Dans la même tonalité de ré mineur, et sous la dédicace à Clara Schumann, celle-là même pour qui Brahms écrira l'adagio de son Premier concerto, la Quatrième symphonie de Schumann, jouée dans sa version révisée de 1851, sonne fière et conquérante. Une exécution qu'on sent d'emblée ''grande manière'', d'une longue coulée au fil de ses quatre parties enchainées. Passée l'introduction lente, le Lebhaft (vif) est fiévreux et Nézet-Séguin n'hésite pas à le souligner en faisant sonner haut et fort son orchestre et en assenant les grands accords de fin de phrase. La Romanze découvre un chant d'amour légèrement nostalgique dont se détache le solo du premier violon. Presque boulé, le scherzo se lance avec vigueur en pleine lumière, et la section en trio contraste peu. Un test d'excellence de conduite de cette symphonie réside dans la fameuse transition-prélude entre la fin du scherzo dont la force rythmique décline peu à peu, et l'amorce ''plus vite'' de la dernière partie, un étonnant passage mystérieux qu'adornent les appels des cuivres. Nézet-Séguin qui détache ces derniers et les fait jouer forte, ménage ce passage avec maestria. Il mènera le finale brillamment, dont un développement qui se signale par sa fluidité et une coda par son geste grandiose. Au total, un grand ''showpiece orchestral'' d'un souffle inextinguible, où chaque musicien s'investit à 100%, dont une charmante timbalière.

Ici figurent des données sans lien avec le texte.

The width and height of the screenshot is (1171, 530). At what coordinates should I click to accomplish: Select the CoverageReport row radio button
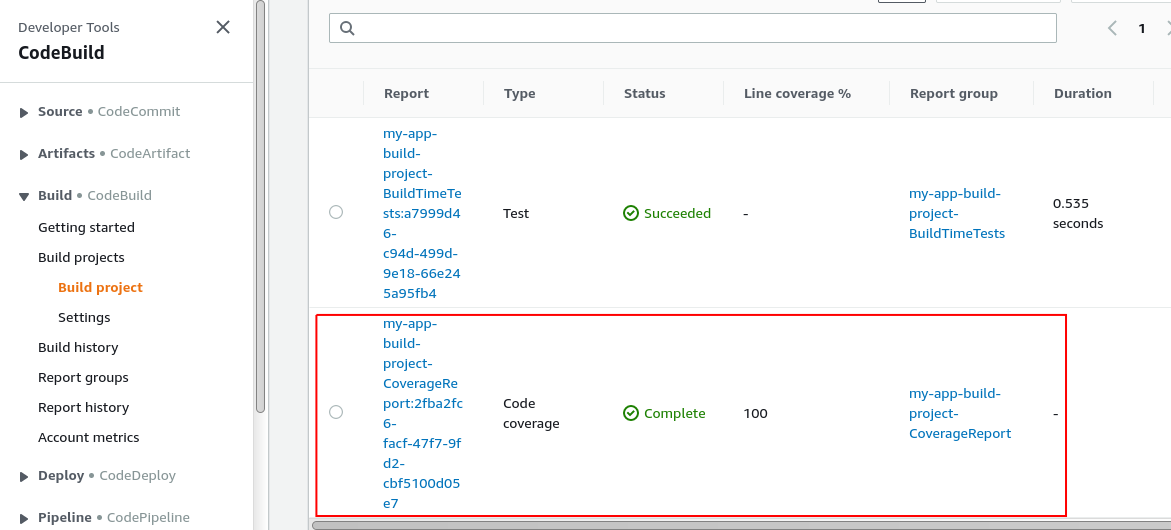click(x=336, y=412)
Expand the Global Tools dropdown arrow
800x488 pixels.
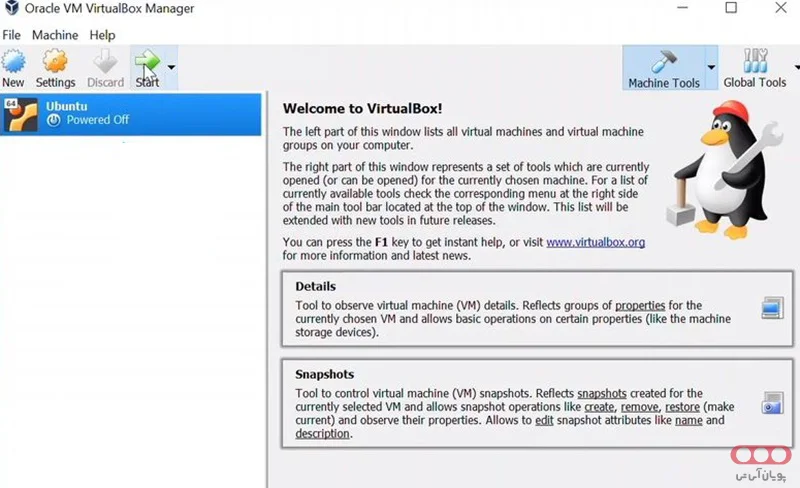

L'impression se confirme, si possible à un plus haut degré encore, avec Don Juan de Strauss. Une exécution d'un élan dionysiaque et proprement incandescente. S'inspirant du poème éponyme de Lenau, Richard Strauss s'attache à disséquer les diverses facettes du héros, bouillonnant, conquérant, généreux et sûr de lui, en autant de thèmes traités dans une incessante modulation et une rythmique variée, où abondent de délicats motifs féminins. Succession de climats impérieux jusqu'au fracas sonore, ou plus apaisé lors d'un séduisant chant d'amour bercé par le hautbois et la clarinette. Il conclut par un épilogue désabusé, vision de l'homme vieilli et proche de sa fin, ultime étape d'une quête qui tourne court dans la désillusion. Le tout ramassé en un timing qui dépasse de peu le quart d'heure. Une prouesse ! Comme le fait de terminer une œuvre si rutilante de façon aussi calme, humblement même. Devant pareille prestation, il est impossible de résister à l'appel des musiciens philadelphiens transcendant l'idée même de virtuosité. La patine de l'orchestre défie le qualificatif de brillance souvent accolé aux grands orchestres américains. On aura remarqué quelques performances individuelles rehaussant l'aura prestigieuse de l'ensemble, celle des bois notamment, hautbois, clarinette et basson. Et surtout la réelle complicité entre les musiciens et leur chef, il est vrai d'un charisme peu résistible. Enthousiasme délirant du public, on le comprend ! Qui se voit interroger par le chef canadien «Vous en voulez encore ?». Devant un ''Oui'' écrasant, l'orchestre entonne une valse d'Elgar, «Salut d'amour», dans le plus pur registre de la séduction.